In the mid-1980s, as Wahl expanded its business remit, ugly rumours began to circulate as to the company's solvency. There were suspicions that the expansion was, at best, injudiciously funded. The public bus network had been ringing up deficits for the years, while the tourist coach business was highly cyclical, and vulnerable to exchange rate fluctuations. The company structure, in practice, gave the chief executive and owner almost unconstrained freedom to run his business as he saw fit, and when he ran into cash flow difficulties he adopted what he would later identify as "emergency measures" ("Notmaßnahmen"). Buses were sold that he had not yet paid for, meaning that they were still the property of their manufacturers. Another variation involved securing bank debts against the value of buses which, since he had not paid for them, Wahl did not own. After the business began to unravel, it emerged that there were sometimes several banks who each thought they had first call on the same bus which they had accepted as collateral. When he found himself having to explain matters to a court, Dr. Wahl explained "I extinguished one fire with another fire. It was a kerfaffel (ein Kuddelmuddel)". Even the judge, Werner Meinhold, was unsure what to make of the matter: "It's all a bit very confused". In desperation Wahl turned to minister-president, Lothar Späth and Späth's colleague, the Baden-Württemberg's economics minister, Martin Herzog. There was talk of the regional government providing financial guarantees. But now events assumed their own momentum. The company applied for a "scheme of arrangement" ("Vergleichsantrag") with its creditors, but such an arrangement would have required the agreement of creditors and of the court. What followed for the company, in May 1986, was a compulsory bankruptcy. A day later Dr. Wahl and his wife disappeared, leaving behind them a shortfall of fifty million marks. An international arrest warrant was issued, but there could be no arrest while the doctor's whereabouts remained unknown.
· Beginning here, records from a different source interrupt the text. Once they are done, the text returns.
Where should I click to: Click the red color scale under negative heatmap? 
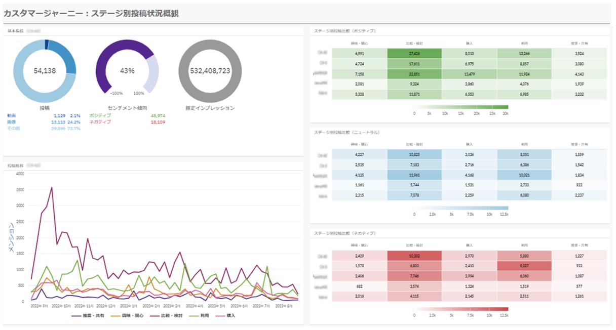coord(461,309)
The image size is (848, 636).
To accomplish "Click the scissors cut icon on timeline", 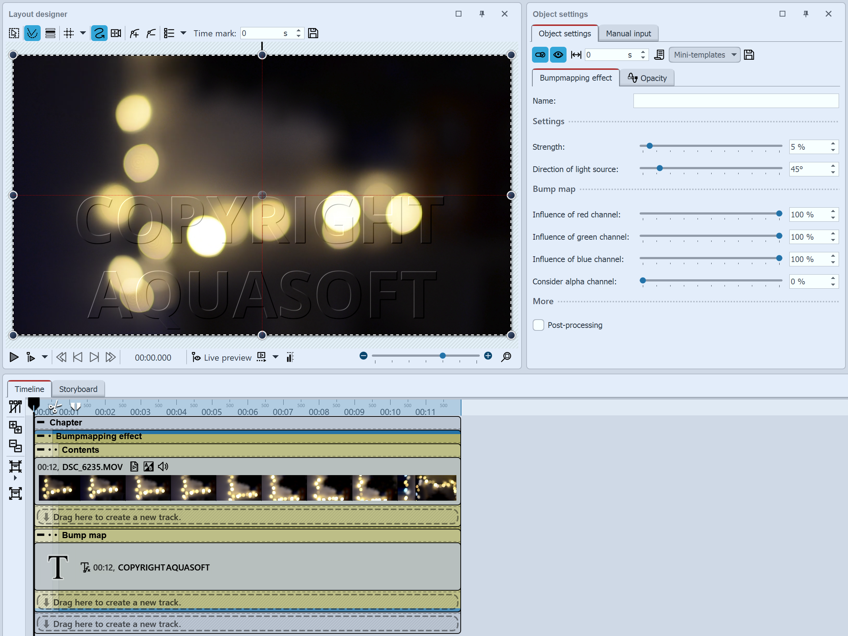I will [54, 407].
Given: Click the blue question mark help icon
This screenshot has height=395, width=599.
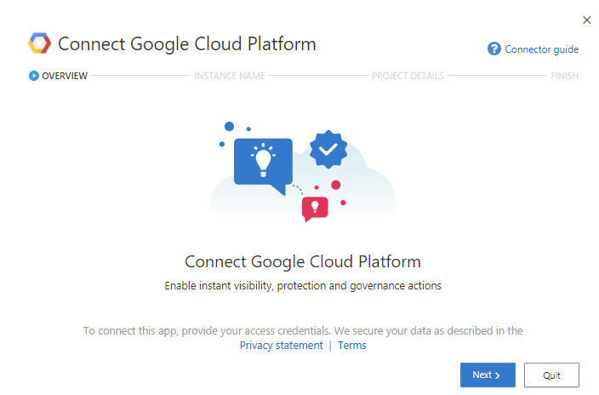Looking at the screenshot, I should pyautogui.click(x=494, y=49).
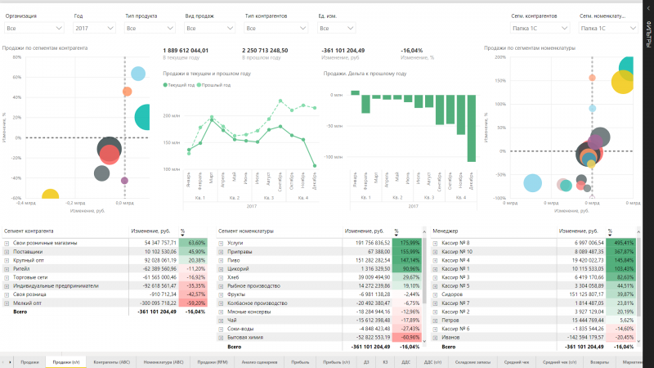This screenshot has width=654, height=368.
Task: Open the 'Тип продукта' filter dropdown
Action: click(143, 29)
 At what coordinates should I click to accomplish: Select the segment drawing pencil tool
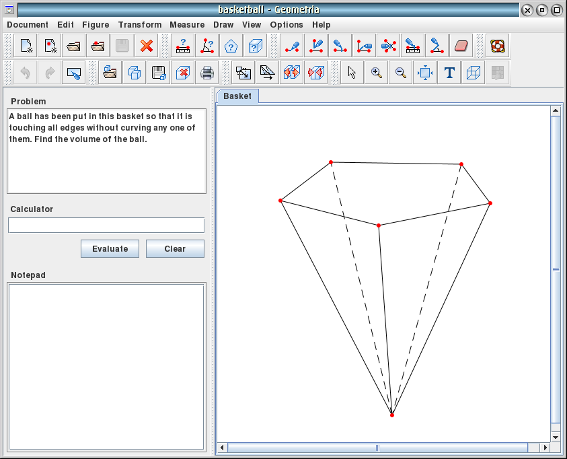tap(291, 46)
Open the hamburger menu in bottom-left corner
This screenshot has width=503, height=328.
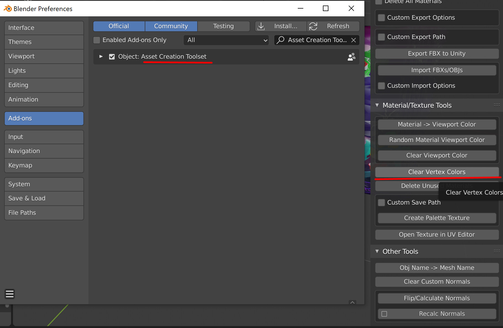(9, 294)
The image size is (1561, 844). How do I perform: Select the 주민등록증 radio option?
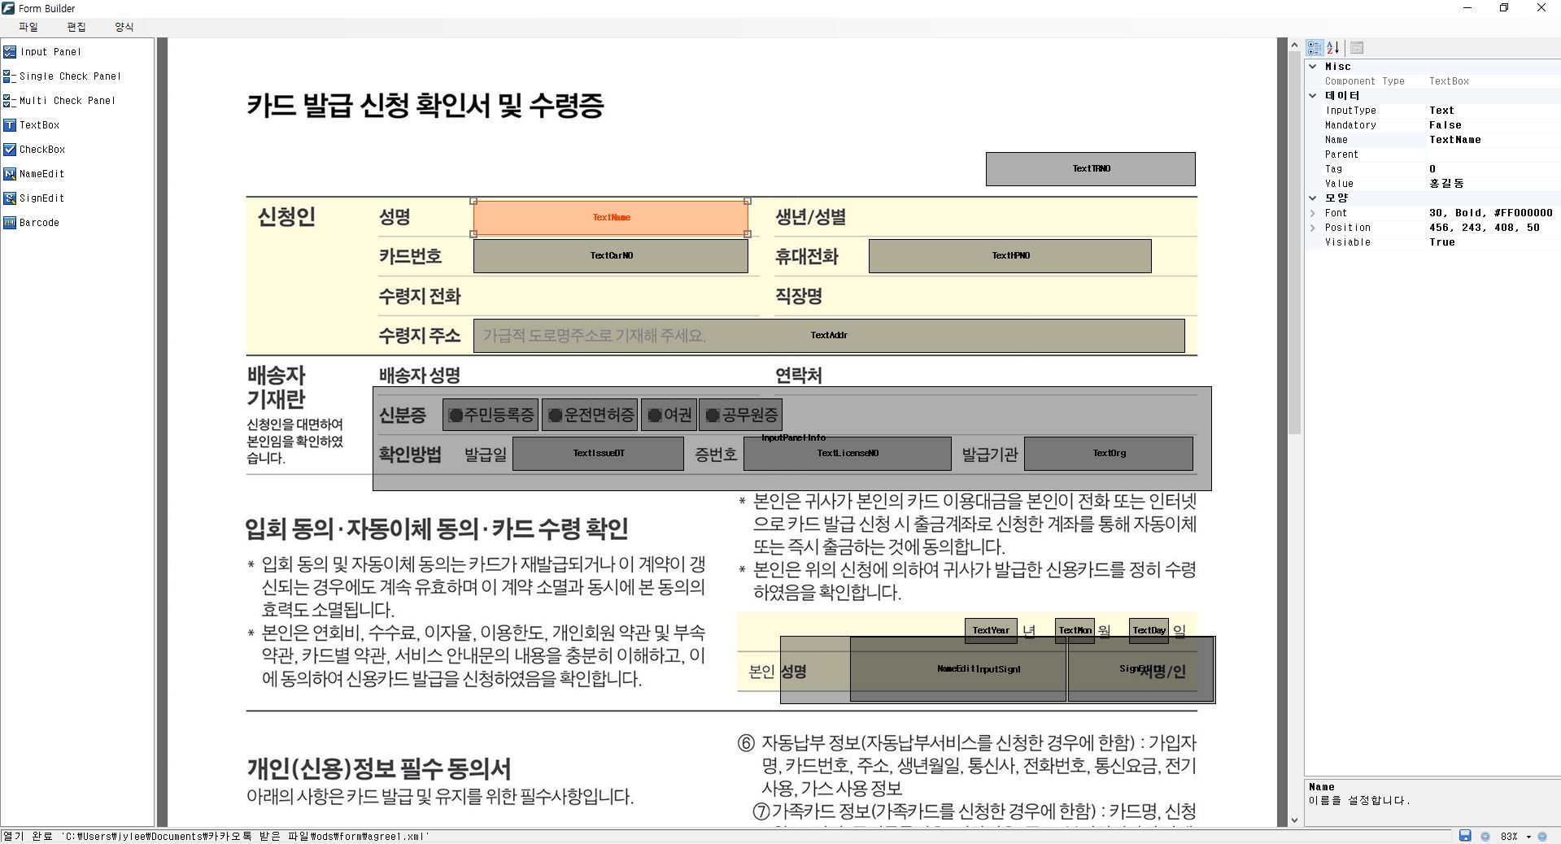pos(491,415)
Dr Wahl was located and, in August 1989, arrested in Mexico City. It is hard to know how much effort had been made to locate him in the intervening years. Two investigative journalists, Oliver Schröm and Stefan Scheytt, made their way to Mexico City, hoping to be able to interview Wahl in his jail cell. They found that he was listed in the city telephone directory, and they were able to use the information in the directory to visit his home where they found his wife, Lotte. Fritz Wahl had been working hard in the industry he knew, as a consultant with a Mexican bus manufacturer. The reporters returned to West Germany with enough material to support a series of articles. However, Dr. Wahl refused to receive them in his Mexican prison cell.

As matters turned out, at the time when he was found in Mexico Dr Wahl still had not sold on all his unpaid for buses, nor handed them over to the banks who had accepted them as security on debts. Back in Germany, in May 1991 Fritz Wahl received a three-and-a-half-year jail term for deception and embezzlement. After he had served his sentence he went back to live in Mexico where, in 2008, he died.

The Württemberg Railway Company and the municipality teamed up to launch the [[:de:Heidenheimer Verkehrsgesellschaft|Heidenheimer Verkehrsgesellschaft (HVG / Heidenheim [public] Transport Company)]] on 1 May 1987, using assets recovered following the Wahl bankruptcy. By that time the luxury coach fleet had already disappeared from the company books, during its unsuccessful struggle for survival. HVG is focused on scheduled services, with only very limited involvement in private hire and one-time contracts.